(Stored records)

------------------------------------------------------------------------

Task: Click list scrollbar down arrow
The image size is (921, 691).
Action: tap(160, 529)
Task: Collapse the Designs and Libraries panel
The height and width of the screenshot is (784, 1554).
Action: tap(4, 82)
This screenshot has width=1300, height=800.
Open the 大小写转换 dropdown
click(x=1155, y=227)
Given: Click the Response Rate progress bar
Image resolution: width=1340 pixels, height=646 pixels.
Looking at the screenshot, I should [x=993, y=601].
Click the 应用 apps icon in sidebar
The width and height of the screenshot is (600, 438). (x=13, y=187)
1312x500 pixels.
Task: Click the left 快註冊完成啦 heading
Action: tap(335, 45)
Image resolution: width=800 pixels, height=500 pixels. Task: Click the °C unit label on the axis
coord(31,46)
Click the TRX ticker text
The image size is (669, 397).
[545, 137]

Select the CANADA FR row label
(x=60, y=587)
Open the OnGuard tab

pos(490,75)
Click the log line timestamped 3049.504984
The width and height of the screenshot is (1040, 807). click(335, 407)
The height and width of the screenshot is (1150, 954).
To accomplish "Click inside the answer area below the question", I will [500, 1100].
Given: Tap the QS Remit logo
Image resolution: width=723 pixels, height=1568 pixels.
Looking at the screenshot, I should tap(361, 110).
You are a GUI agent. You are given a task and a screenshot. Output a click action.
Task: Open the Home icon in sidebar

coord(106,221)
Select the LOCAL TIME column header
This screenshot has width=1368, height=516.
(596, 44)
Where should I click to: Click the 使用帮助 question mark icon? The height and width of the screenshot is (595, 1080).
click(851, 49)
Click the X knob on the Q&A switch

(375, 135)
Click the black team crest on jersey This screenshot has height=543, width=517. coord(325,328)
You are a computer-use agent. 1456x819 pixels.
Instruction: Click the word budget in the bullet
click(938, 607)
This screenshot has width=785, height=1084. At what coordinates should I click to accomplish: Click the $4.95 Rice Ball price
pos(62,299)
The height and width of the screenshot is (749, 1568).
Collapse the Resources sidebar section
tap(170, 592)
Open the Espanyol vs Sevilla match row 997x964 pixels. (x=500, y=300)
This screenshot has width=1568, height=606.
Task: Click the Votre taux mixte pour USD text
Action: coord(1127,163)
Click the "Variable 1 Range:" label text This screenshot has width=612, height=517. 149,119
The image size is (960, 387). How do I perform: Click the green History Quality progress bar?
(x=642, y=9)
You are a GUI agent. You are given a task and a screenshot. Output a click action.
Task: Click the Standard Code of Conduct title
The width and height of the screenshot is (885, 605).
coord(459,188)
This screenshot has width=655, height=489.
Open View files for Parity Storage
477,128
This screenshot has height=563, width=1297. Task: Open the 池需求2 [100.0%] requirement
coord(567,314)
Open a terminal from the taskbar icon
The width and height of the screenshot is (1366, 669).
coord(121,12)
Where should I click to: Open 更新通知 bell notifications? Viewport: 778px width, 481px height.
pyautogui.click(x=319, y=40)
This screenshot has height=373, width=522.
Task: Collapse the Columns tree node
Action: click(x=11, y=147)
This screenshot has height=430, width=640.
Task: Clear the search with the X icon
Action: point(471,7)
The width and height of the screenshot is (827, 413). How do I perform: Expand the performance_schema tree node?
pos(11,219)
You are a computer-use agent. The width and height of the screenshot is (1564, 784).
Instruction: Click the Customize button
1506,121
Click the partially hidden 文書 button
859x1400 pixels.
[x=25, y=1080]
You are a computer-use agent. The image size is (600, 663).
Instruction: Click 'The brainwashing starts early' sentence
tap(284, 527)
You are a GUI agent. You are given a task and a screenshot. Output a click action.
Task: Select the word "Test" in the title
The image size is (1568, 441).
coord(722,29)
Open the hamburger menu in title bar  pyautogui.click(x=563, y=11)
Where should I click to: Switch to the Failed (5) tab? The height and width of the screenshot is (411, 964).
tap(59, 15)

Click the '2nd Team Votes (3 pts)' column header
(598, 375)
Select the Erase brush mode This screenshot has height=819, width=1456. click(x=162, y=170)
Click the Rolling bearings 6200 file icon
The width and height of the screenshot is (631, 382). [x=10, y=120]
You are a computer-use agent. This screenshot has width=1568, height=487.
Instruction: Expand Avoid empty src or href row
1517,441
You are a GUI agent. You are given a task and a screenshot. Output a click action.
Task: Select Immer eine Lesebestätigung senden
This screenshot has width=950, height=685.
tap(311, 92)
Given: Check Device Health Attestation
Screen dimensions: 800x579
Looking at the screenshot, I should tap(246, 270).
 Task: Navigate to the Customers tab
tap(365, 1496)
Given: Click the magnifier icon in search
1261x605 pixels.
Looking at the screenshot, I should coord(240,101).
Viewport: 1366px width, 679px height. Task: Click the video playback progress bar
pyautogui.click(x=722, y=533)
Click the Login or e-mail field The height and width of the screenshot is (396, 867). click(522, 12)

------------------------------------------------------------------------

**DIRECTIONS**
Check every line of the data, and copy the ones that contain "computer".

**TASK RESPONSE**
You are a computer-use agent. 1456x819 pixels.
You are a computer-use agent. The width and height of the screenshot is (1564, 784).
You are a computer-use agent. The image size is (600, 663).
You are a computer-use agent. This screenshot has width=1568, height=487.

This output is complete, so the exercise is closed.